In my work as a consultant I meet many different VMware environments on a daily basis and from time to time I'm called out to troubleshoot performance issues. For troubleshooting such issues I've compiled a list of things to be aware on vmfaq.com:
This article has been the most popular article on that site for quite some time. That list is not meant to be a final solution to all problems, but more like a quick list that will rule out the most common errors. Out of those 10 steps listed there, there is one thing that I've seen being the root cause for many issues that I've seen lately. This problem normally involve one or more servers that are having bad performance and even after the local vmware admin has tried to tune the systems with more ram and vcpus the performance is still bad.
Take a look at this screen shot:
After removing the memory limit we could quickly see how the balloon deflated quite quickly:
This step helped a lot for this VMs performance.

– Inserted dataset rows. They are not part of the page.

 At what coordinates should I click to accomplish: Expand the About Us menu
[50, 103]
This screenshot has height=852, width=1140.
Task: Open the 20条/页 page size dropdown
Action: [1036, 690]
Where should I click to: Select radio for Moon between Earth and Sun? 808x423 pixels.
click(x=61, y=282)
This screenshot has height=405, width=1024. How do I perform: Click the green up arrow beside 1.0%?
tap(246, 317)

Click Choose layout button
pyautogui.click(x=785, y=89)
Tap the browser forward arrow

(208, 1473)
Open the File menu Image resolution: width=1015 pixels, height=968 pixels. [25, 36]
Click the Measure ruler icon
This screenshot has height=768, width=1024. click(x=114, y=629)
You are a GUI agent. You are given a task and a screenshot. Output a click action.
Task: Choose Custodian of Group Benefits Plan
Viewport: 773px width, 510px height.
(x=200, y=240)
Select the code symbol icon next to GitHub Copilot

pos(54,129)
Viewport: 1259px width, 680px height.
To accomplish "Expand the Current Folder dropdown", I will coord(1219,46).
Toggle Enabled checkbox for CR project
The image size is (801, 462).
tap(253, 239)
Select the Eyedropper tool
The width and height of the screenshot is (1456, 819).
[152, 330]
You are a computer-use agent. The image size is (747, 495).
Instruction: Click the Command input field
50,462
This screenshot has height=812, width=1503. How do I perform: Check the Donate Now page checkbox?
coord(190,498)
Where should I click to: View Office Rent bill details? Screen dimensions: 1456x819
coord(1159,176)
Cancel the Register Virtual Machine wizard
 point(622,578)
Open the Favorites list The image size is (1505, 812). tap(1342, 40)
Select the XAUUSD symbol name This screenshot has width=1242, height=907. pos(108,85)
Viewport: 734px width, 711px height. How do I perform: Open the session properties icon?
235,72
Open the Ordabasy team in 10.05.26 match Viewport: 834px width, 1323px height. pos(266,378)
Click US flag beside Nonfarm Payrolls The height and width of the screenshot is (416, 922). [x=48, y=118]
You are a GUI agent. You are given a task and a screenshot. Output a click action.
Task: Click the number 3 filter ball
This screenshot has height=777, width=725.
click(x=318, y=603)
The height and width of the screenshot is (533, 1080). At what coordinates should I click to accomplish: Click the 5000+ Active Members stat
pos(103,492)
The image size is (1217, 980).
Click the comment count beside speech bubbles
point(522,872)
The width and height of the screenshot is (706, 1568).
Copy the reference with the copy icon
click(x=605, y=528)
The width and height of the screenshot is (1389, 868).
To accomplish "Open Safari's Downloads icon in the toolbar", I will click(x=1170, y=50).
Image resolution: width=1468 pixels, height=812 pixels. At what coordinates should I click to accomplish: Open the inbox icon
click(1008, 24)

How about other VMs on this system? Was there other VMs affected by this same problem? Yes, there sure was:
These VMs often also have cpu limits set and also those should be removed. The cpu limits I have seen have however affected the performance in a much lower degree than the memory limits. This mainly because the GHz of the cpus today are quite similar to the GHz of cpus five years ago.
The topic of this posting is "Limits are evil" and I think they really are evil when you don't know they are there. I can surely see the usefulness of limits in many situations as well, but there's a huge difference between doing something when it's a thought through planned setting and inheriting a setting that you wasn't aware of.